## What to do
Copy out each line containing "chat" from the entries below.

** Source material follows **

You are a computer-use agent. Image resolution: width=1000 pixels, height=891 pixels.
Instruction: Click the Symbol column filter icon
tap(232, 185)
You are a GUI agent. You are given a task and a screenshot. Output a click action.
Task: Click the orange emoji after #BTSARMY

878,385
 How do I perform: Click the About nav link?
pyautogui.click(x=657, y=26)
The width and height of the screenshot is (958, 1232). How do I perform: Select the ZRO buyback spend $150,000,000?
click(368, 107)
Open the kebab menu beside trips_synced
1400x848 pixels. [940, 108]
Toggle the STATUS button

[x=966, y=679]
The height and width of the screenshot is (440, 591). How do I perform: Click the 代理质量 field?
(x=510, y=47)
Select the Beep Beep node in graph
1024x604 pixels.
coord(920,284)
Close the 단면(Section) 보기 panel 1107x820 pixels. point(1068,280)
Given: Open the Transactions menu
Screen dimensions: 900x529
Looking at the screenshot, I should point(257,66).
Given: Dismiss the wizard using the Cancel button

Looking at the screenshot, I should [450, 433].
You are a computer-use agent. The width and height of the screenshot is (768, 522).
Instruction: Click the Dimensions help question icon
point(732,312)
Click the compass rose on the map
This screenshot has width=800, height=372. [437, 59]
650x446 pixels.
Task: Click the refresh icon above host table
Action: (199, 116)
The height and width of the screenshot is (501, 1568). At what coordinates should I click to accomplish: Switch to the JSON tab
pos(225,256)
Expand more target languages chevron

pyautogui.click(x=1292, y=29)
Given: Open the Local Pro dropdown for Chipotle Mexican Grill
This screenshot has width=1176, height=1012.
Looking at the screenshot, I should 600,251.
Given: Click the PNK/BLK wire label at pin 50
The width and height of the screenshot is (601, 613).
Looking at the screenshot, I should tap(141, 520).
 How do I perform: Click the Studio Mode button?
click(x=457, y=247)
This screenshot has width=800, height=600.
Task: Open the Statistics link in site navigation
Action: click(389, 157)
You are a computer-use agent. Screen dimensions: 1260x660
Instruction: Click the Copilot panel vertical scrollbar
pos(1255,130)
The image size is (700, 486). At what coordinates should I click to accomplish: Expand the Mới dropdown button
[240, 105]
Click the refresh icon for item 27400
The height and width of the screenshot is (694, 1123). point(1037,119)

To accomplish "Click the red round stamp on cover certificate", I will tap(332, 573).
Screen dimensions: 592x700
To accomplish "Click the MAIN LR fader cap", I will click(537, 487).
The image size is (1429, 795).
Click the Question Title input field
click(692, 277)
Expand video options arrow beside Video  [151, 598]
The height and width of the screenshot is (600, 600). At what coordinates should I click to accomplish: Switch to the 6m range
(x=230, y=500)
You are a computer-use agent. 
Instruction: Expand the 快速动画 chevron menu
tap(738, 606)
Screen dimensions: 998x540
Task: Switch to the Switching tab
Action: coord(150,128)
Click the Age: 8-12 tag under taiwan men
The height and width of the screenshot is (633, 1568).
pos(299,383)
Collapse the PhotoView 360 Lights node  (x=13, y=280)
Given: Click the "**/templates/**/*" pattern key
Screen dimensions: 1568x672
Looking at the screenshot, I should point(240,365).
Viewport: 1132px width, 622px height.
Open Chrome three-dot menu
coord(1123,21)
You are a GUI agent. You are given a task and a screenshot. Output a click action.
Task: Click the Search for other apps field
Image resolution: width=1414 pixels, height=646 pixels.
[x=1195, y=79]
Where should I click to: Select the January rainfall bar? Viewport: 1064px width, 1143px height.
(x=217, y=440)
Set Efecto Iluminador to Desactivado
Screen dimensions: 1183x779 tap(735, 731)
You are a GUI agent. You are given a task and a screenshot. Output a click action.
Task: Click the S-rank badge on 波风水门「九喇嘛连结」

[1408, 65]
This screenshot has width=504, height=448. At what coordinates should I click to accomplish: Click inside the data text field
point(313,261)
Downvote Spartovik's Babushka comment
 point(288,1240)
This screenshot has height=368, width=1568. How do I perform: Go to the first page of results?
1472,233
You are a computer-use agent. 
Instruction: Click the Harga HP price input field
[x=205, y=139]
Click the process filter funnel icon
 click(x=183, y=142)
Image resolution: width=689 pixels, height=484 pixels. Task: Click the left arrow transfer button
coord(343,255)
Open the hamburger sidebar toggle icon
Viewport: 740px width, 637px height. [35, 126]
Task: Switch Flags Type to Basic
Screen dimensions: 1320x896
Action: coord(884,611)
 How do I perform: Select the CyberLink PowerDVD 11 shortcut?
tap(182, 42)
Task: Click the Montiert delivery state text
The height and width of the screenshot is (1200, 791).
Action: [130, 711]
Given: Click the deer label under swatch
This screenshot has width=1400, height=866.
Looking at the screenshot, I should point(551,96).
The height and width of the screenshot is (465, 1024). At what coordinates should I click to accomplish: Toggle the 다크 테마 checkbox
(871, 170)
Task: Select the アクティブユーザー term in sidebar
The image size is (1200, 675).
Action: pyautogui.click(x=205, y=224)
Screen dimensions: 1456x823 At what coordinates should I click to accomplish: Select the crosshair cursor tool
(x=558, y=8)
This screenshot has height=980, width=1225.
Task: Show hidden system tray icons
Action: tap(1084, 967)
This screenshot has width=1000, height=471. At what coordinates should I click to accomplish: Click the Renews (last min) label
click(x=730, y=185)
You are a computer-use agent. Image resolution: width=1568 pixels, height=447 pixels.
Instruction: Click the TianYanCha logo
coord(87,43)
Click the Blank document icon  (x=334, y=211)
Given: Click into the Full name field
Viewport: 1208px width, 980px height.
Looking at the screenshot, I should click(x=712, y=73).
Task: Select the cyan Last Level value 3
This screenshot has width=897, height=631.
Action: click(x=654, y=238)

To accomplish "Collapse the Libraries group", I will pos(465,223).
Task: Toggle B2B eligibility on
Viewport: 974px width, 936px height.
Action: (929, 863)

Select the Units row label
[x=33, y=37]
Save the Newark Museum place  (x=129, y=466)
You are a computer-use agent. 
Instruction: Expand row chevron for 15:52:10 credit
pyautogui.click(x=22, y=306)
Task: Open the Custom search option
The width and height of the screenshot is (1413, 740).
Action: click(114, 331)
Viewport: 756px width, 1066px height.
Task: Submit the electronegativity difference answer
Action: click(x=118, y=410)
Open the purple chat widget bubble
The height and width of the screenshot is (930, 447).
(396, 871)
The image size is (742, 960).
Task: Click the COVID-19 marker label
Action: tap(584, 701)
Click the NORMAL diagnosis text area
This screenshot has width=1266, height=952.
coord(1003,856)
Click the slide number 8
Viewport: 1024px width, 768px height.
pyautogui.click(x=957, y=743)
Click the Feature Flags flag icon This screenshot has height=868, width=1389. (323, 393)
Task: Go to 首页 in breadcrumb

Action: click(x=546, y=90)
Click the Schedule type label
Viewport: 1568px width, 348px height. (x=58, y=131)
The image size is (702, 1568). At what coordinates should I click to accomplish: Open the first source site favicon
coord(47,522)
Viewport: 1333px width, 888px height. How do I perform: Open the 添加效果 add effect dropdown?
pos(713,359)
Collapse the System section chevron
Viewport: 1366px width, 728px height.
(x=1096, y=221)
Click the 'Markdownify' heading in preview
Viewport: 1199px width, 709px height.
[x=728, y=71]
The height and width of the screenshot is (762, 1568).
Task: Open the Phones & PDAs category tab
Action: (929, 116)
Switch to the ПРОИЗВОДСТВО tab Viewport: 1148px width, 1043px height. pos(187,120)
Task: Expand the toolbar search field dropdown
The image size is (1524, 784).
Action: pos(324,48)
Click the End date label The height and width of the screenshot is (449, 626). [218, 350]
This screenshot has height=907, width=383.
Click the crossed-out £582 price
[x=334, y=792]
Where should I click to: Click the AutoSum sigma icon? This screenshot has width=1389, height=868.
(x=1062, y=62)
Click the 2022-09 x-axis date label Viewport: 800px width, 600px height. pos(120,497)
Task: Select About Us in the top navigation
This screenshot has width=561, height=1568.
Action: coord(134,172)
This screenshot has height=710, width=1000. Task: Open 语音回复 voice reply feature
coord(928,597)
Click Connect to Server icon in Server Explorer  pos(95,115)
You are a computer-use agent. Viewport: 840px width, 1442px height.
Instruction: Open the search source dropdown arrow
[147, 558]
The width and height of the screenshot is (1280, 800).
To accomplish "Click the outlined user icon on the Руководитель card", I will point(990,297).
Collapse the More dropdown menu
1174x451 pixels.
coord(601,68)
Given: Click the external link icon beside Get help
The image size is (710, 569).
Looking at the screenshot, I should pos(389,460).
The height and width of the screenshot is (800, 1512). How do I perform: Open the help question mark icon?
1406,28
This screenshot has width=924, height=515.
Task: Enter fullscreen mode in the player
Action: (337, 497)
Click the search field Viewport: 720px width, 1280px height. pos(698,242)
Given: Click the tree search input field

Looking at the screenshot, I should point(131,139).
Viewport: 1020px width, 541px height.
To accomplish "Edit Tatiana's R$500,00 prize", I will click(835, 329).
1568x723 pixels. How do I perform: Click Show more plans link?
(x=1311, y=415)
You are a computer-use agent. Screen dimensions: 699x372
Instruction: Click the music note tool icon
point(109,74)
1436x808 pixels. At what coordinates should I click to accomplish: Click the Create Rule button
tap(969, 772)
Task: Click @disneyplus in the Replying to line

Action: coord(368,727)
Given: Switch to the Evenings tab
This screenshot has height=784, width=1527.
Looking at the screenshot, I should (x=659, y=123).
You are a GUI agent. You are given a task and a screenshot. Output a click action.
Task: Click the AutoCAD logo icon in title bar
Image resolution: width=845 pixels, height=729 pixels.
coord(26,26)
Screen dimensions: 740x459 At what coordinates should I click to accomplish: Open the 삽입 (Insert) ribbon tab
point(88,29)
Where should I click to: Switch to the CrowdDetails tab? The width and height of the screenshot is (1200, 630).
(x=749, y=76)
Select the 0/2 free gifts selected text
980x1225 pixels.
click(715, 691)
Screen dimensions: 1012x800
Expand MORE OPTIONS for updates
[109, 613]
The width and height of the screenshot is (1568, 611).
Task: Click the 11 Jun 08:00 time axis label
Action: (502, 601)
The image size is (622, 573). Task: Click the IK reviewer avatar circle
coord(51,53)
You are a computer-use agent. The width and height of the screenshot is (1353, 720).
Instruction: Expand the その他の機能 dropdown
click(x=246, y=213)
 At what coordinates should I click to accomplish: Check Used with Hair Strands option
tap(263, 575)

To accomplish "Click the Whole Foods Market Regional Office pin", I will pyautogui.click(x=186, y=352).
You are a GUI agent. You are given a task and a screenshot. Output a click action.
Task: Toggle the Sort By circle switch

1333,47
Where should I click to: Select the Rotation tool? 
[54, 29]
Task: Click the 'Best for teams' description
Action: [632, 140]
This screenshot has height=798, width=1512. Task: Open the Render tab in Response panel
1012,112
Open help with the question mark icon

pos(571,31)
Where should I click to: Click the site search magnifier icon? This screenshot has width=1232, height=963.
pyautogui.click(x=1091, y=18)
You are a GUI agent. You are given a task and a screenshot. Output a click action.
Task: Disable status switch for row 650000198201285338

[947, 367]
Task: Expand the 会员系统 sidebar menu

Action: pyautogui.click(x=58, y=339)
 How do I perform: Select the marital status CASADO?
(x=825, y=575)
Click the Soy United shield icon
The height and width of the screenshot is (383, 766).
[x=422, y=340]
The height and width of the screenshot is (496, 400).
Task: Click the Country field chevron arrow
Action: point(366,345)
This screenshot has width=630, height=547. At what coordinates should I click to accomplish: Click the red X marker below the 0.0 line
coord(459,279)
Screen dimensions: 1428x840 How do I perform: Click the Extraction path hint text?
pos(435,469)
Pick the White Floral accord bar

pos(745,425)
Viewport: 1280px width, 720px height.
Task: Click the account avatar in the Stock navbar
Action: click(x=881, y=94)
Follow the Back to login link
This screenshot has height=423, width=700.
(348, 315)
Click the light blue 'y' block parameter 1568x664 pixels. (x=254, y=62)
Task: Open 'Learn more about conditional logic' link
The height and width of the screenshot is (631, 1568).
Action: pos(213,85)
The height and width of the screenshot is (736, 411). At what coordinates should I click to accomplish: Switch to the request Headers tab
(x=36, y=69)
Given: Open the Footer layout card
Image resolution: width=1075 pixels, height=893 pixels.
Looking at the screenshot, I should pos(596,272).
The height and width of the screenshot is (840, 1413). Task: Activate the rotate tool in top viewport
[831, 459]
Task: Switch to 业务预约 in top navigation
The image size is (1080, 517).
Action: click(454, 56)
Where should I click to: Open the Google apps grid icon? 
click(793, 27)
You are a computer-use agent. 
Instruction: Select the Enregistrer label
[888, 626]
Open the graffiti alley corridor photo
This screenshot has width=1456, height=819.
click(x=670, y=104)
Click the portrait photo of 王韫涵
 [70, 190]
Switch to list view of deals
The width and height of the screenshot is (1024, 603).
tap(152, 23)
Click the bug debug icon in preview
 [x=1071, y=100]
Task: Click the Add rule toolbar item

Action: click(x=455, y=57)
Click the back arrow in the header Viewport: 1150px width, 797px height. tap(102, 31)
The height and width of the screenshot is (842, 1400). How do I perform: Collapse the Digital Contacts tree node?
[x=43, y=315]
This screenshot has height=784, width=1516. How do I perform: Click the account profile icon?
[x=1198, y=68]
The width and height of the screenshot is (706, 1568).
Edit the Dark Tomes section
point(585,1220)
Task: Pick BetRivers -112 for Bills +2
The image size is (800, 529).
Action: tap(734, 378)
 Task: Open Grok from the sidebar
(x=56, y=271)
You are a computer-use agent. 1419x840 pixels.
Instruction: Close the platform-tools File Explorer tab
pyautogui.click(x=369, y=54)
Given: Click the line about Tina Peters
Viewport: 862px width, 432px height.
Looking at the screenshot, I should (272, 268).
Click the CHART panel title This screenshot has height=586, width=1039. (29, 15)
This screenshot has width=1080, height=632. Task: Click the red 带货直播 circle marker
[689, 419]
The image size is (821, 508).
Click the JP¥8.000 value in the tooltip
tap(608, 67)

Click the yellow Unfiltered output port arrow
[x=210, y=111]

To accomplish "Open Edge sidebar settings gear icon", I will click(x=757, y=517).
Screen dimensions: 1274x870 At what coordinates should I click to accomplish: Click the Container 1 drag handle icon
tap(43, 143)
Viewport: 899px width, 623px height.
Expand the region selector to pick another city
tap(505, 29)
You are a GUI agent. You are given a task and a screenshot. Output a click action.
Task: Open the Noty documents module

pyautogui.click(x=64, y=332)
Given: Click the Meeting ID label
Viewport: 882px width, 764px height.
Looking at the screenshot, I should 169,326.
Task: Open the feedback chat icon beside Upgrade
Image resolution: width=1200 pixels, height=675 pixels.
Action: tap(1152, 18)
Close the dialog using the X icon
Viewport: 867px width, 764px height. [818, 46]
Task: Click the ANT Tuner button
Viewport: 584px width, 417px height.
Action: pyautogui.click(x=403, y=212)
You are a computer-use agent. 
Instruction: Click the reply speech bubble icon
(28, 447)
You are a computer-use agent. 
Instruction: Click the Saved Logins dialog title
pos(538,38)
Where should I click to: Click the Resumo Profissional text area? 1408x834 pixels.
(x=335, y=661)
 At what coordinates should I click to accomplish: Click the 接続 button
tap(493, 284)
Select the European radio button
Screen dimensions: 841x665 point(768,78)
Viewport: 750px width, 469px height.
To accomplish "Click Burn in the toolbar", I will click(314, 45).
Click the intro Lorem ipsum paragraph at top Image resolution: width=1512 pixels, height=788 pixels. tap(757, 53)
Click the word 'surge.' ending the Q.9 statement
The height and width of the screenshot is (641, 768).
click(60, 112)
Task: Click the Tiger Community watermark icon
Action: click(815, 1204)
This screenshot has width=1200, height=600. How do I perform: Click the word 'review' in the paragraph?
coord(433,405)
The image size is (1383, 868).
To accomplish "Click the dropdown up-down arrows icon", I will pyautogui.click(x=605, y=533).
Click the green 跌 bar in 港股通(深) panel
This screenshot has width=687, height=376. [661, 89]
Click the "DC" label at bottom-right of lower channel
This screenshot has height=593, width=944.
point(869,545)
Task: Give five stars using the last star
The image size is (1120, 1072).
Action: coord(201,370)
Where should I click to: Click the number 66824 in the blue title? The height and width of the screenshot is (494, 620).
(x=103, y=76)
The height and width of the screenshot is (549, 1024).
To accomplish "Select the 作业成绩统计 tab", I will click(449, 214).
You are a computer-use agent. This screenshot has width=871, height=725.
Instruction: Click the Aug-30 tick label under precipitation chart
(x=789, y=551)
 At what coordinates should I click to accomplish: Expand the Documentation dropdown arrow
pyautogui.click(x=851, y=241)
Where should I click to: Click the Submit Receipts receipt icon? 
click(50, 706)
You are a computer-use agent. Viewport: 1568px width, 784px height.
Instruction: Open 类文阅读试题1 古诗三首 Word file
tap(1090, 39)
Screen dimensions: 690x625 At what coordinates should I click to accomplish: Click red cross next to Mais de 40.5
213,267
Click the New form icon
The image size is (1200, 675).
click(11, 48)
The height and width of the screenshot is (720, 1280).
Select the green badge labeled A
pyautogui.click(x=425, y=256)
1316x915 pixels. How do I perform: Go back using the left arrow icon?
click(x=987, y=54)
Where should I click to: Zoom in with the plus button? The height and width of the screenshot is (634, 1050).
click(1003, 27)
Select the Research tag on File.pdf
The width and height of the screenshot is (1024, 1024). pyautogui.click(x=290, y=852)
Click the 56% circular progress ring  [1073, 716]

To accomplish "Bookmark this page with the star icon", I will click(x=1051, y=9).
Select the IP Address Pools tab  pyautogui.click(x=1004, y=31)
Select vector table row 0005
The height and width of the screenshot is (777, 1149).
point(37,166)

** End of Source material **

## Result of the exercise
Open the purple chat widget bubble
Task: Open the feedback chat icon beside Upgrade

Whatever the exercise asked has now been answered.